--- Source information ---
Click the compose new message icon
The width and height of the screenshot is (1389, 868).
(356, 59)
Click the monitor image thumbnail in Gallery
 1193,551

---

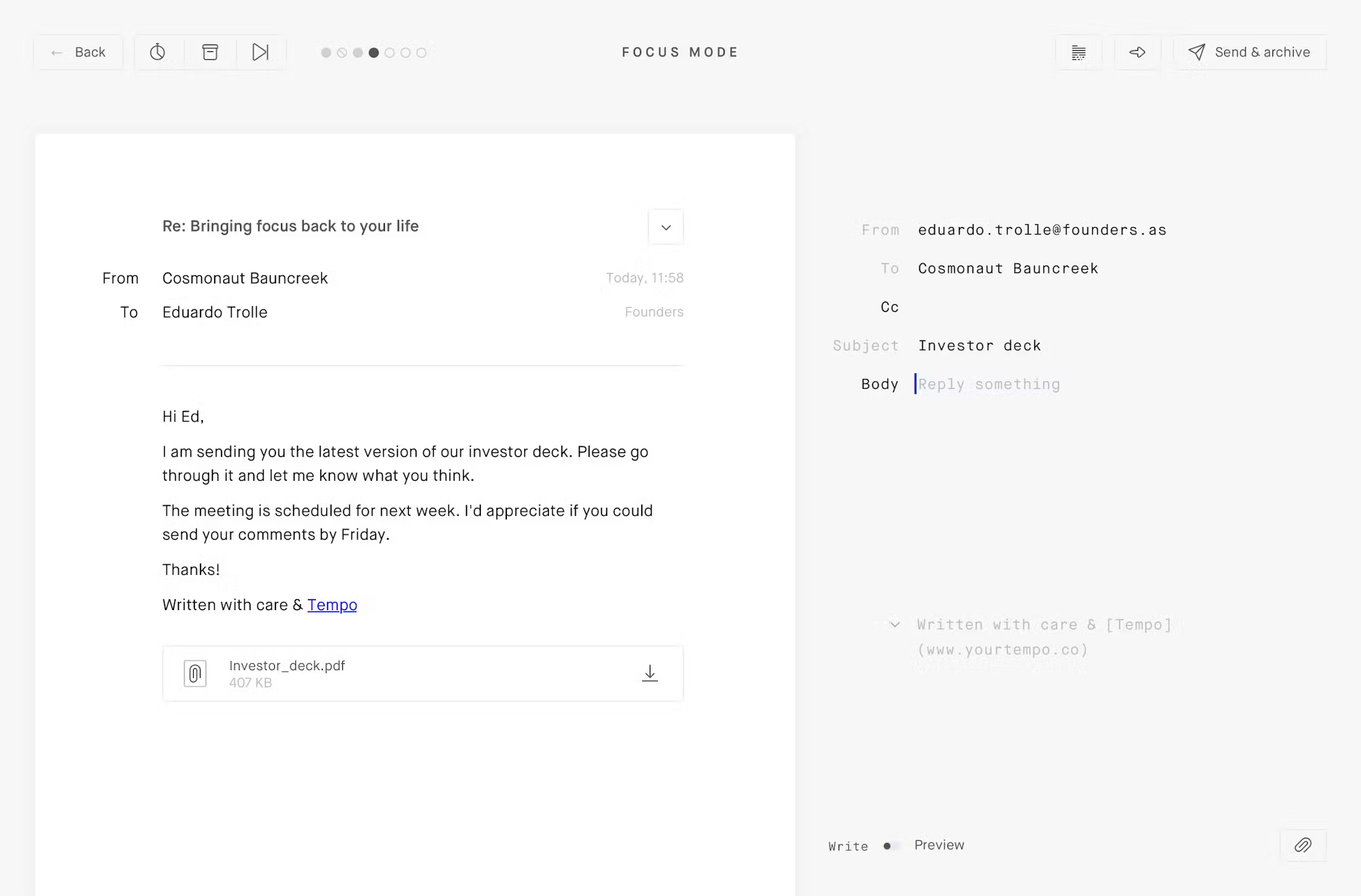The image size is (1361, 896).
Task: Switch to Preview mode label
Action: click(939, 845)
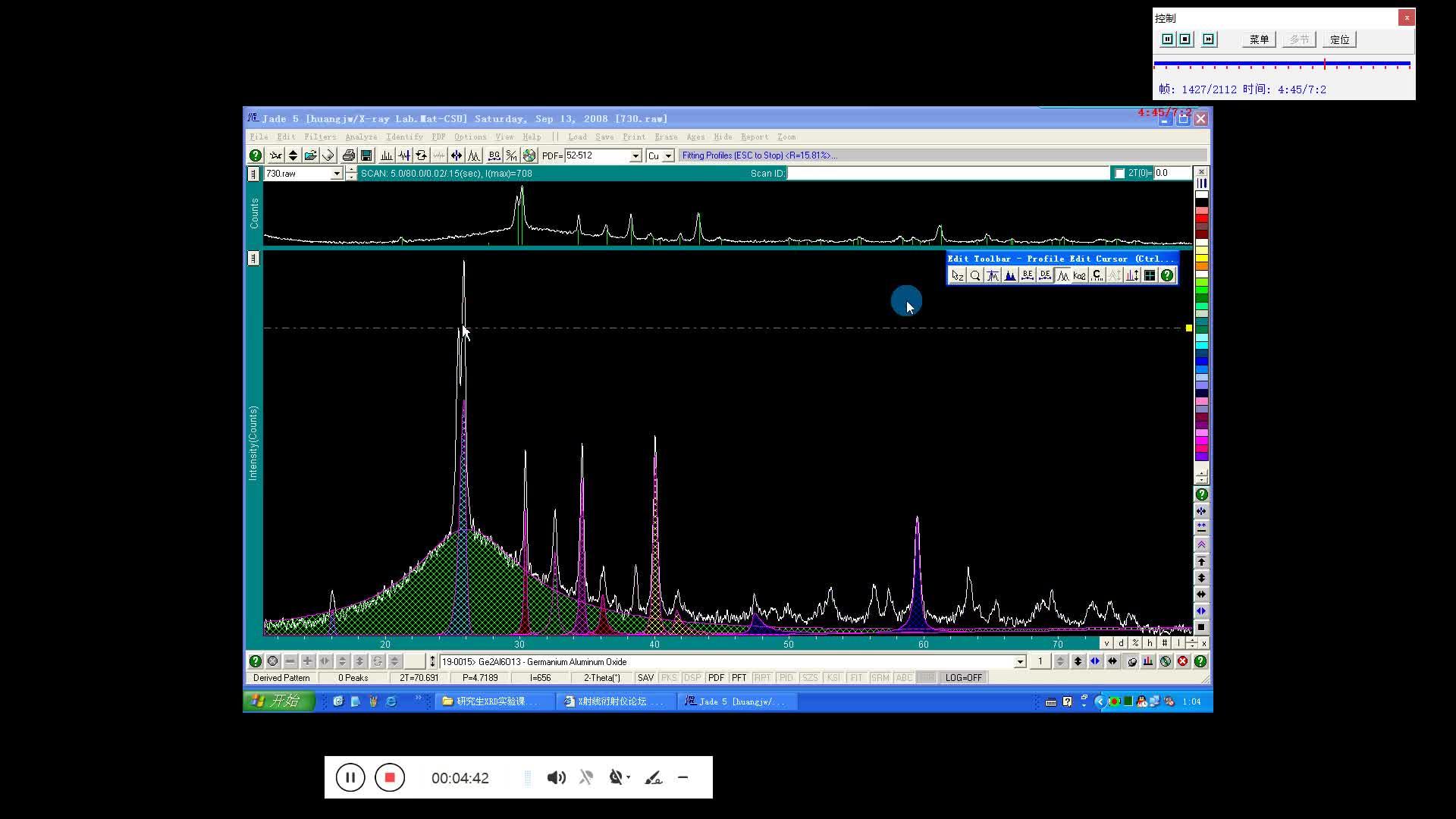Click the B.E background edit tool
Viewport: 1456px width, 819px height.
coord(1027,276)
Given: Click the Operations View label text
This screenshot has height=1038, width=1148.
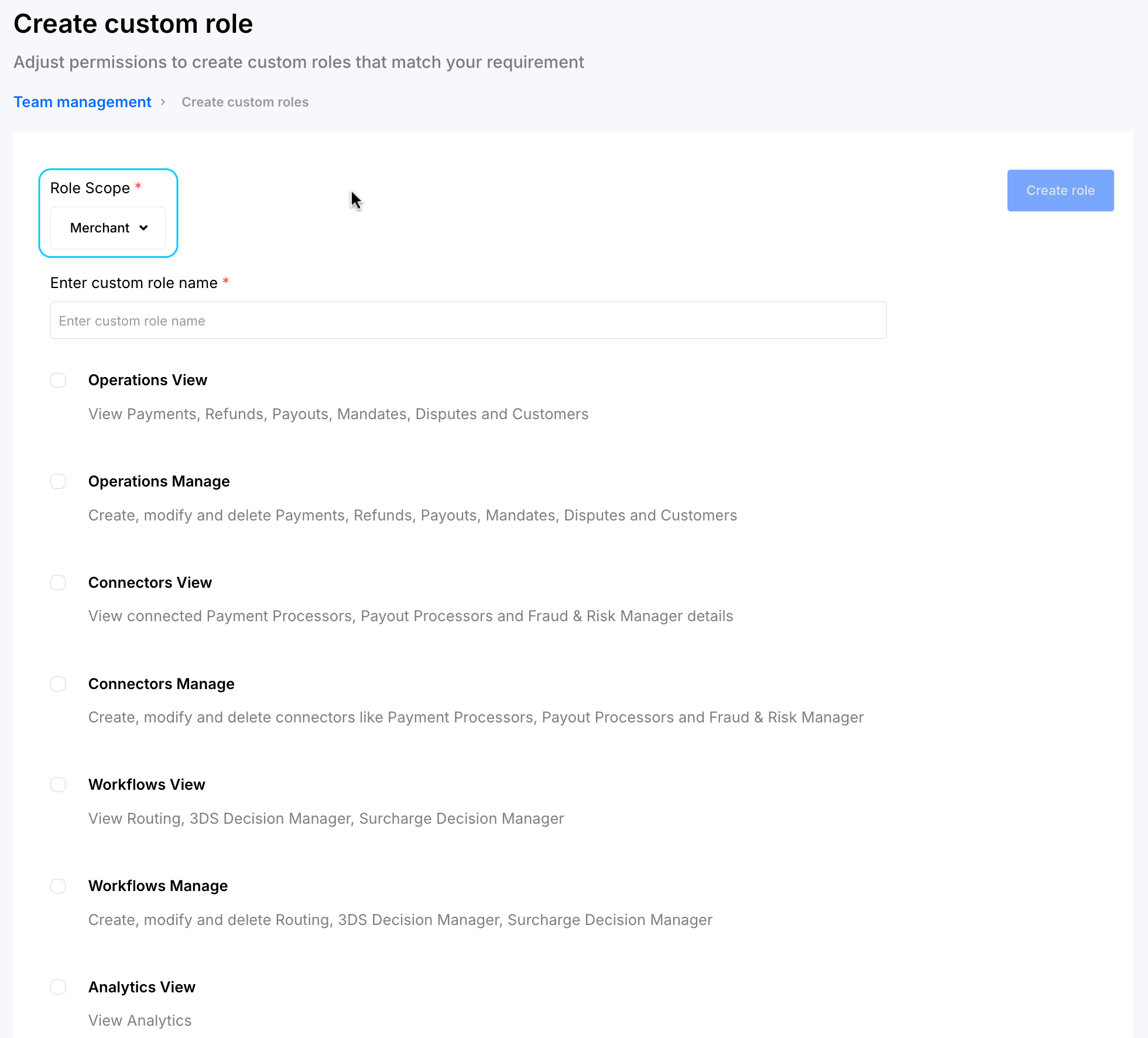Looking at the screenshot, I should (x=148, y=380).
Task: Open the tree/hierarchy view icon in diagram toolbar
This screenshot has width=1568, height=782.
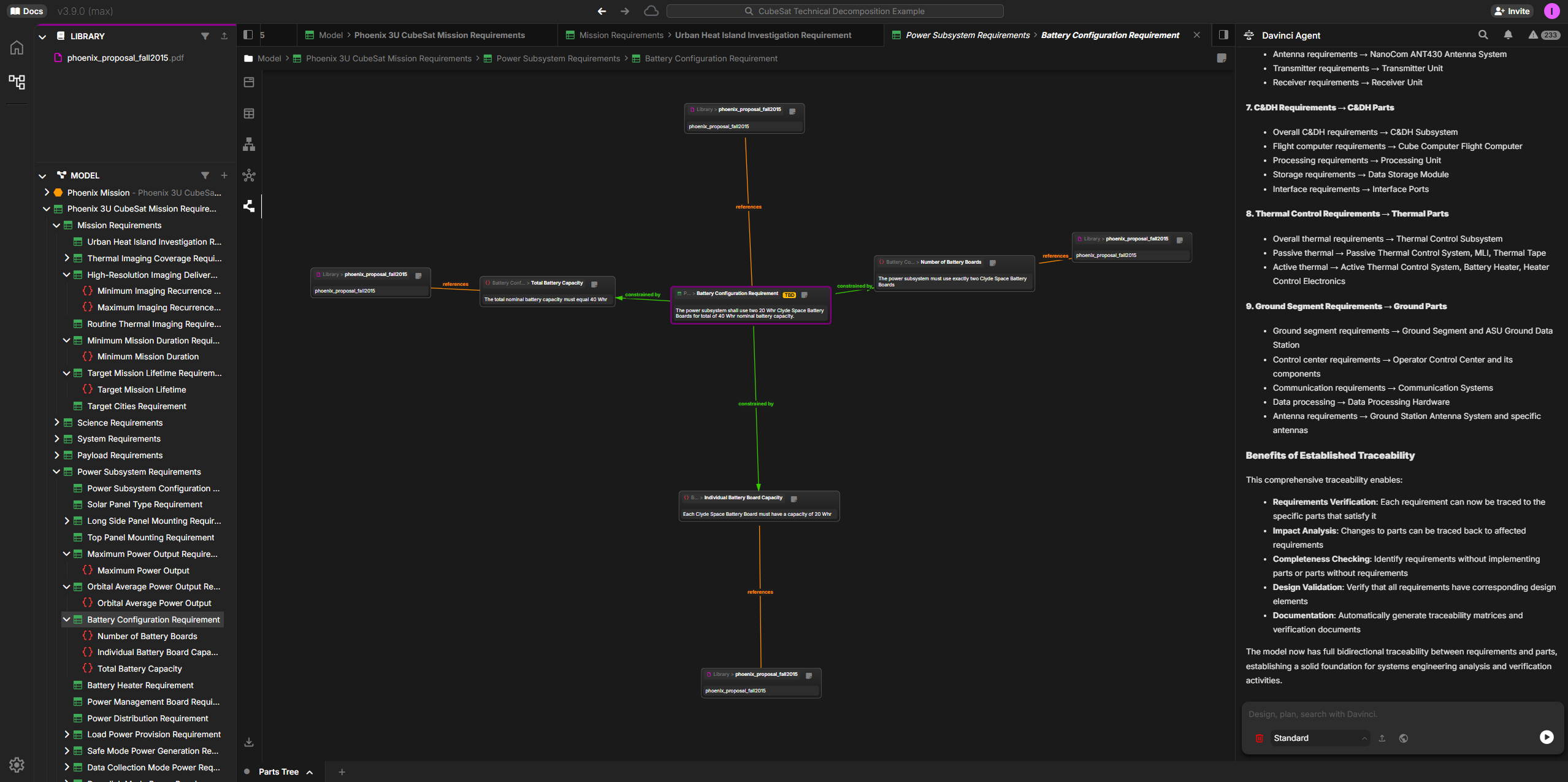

* * *

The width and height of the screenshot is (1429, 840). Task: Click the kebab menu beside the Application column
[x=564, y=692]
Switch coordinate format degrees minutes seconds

--- Assigned task ---
For the word "icon", show every line of the entries that holds it.

--- Solution ---
Click the compose new message icon
Task: Open the tree/hierarchy view icon in diagram toolbar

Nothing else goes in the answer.